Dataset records
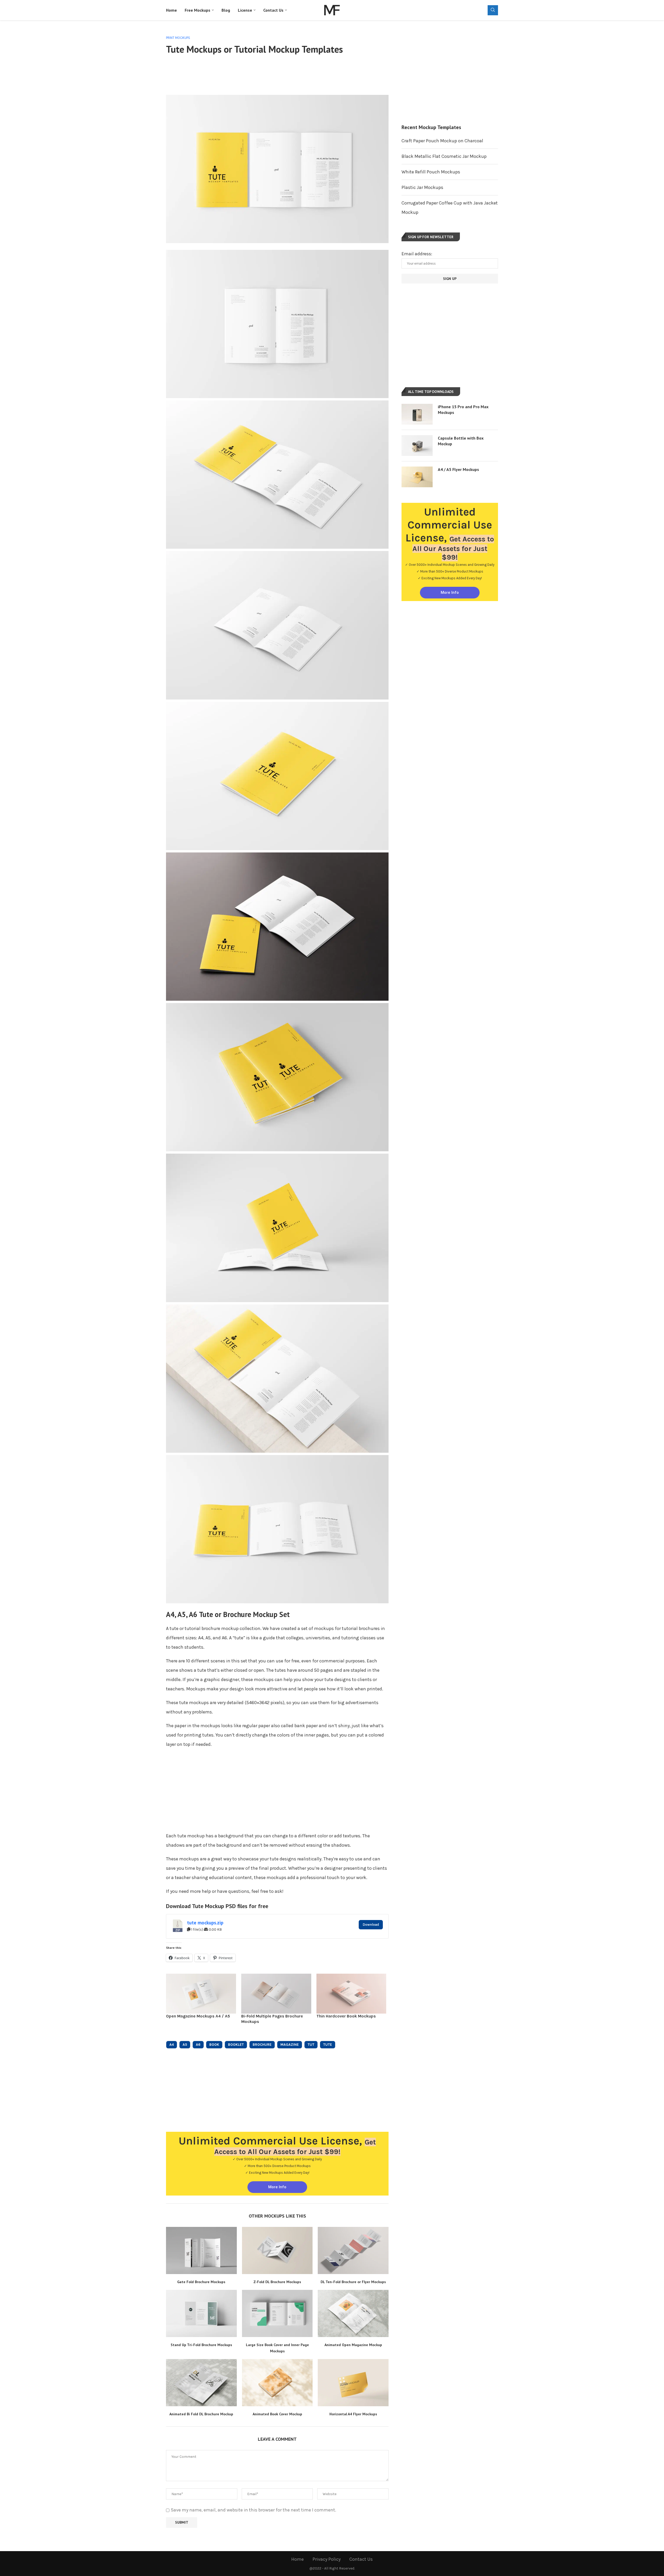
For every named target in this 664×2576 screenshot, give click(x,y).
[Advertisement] (277, 74)
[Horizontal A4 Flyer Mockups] (353, 2382)
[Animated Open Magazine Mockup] (353, 2313)
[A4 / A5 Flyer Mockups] (417, 477)
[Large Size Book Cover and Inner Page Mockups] (277, 2313)
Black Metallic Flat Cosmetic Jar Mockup (444, 156)
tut (311, 2044)
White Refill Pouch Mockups (431, 172)
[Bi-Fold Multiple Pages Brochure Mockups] (276, 1994)
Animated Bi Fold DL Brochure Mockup (201, 2414)
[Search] (493, 10)
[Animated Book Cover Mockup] (277, 2382)
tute (327, 2044)
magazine (289, 2044)
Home (171, 10)
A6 (198, 2044)
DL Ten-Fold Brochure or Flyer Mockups (353, 2281)
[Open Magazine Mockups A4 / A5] (201, 1994)
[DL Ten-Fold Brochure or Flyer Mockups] (353, 2250)
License (245, 10)
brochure (262, 2044)
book (214, 2044)
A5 (185, 2044)
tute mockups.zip (205, 1922)
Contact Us (273, 10)
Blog (226, 10)
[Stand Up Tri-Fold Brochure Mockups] (201, 2313)
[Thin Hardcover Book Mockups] (351, 1994)
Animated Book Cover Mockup (277, 2414)
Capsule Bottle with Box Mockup (460, 440)
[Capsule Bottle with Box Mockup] (417, 445)
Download (371, 1924)
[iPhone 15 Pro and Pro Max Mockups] (417, 414)
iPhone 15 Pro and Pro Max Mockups (463, 409)
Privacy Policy (327, 2559)
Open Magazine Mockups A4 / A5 (198, 2016)
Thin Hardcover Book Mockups (346, 2016)
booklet (236, 2044)
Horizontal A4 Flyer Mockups (353, 2414)
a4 (171, 2044)
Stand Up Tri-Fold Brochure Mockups (201, 2344)
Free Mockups (197, 10)
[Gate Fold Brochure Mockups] (201, 2250)
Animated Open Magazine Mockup (353, 2344)
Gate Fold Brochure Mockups (201, 2281)
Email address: (417, 254)
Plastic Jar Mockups (422, 187)
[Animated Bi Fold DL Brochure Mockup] (201, 2382)
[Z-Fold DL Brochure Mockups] (277, 2250)
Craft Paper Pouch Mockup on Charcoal (442, 141)
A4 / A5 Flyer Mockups (458, 469)
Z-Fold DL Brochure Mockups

■ Exercise aim:
Across all the lines above, repeat the wording exactly and omit the pictures.

■ Output below:
For every named target in this 664×2576 screenshot, give click(x,y).
[Advertisement] (277, 74)
[Horizontal A4 Flyer Mockups] (353, 2382)
[Animated Open Magazine Mockup] (353, 2313)
[A4 / A5 Flyer Mockups] (417, 477)
[Large Size Book Cover and Inner Page Mockups] (277, 2313)
Black Metallic Flat Cosmetic Jar Mockup (444, 156)
tut (311, 2044)
White Refill Pouch Mockups (431, 172)
[Bi-Fold Multiple Pages Brochure Mockups] (276, 1994)
Animated Bi Fold DL Brochure Mockup (201, 2414)
[Search] (493, 10)
[Animated Book Cover Mockup] (277, 2382)
tute (327, 2044)
magazine (289, 2044)
Home (171, 10)
A6 (198, 2044)
DL Ten-Fold Brochure or Flyer Mockups (353, 2281)
[Open Magazine Mockups A4 / A5] (201, 1994)
[DL Ten-Fold Brochure or Flyer Mockups] (353, 2250)
License (245, 10)
brochure (262, 2044)
book (214, 2044)
A5 (185, 2044)
tute mockups.zip (205, 1922)
Contact Us (273, 10)
Blog (226, 10)
[Stand Up Tri-Fold Brochure Mockups] (201, 2313)
[Thin Hardcover Book Mockups] (351, 1994)
Animated Book Cover Mockup (277, 2414)
Capsule Bottle with Box Mockup (460, 440)
[Capsule Bottle with Box Mockup] (417, 445)
Download (371, 1924)
[iPhone 15 Pro and Pro Max Mockups] (417, 414)
iPhone 15 Pro and Pro Max Mockups (463, 409)
Privacy Policy (327, 2559)
Open Magazine Mockups A4 / A5 (198, 2016)
Thin Hardcover Book Mockups (346, 2016)
booklet (236, 2044)
Horizontal A4 Flyer Mockups (353, 2414)
a4 (171, 2044)
Stand Up Tri-Fold Brochure Mockups (201, 2344)
Free Mockups (197, 10)
[Gate Fold Brochure Mockups] (201, 2250)
Animated Open Magazine Mockup (353, 2344)
Gate Fold Brochure Mockups (201, 2281)
Email address: (417, 254)
Plastic Jar Mockups (422, 187)
[Animated Bi Fold DL Brochure Mockup] (201, 2382)
[Z-Fold DL Brochure Mockups] (277, 2250)
Craft Paper Pouch Mockup on Charcoal (442, 141)
A4 / A5 Flyer Mockups (458, 469)
Z-Fold DL Brochure Mockups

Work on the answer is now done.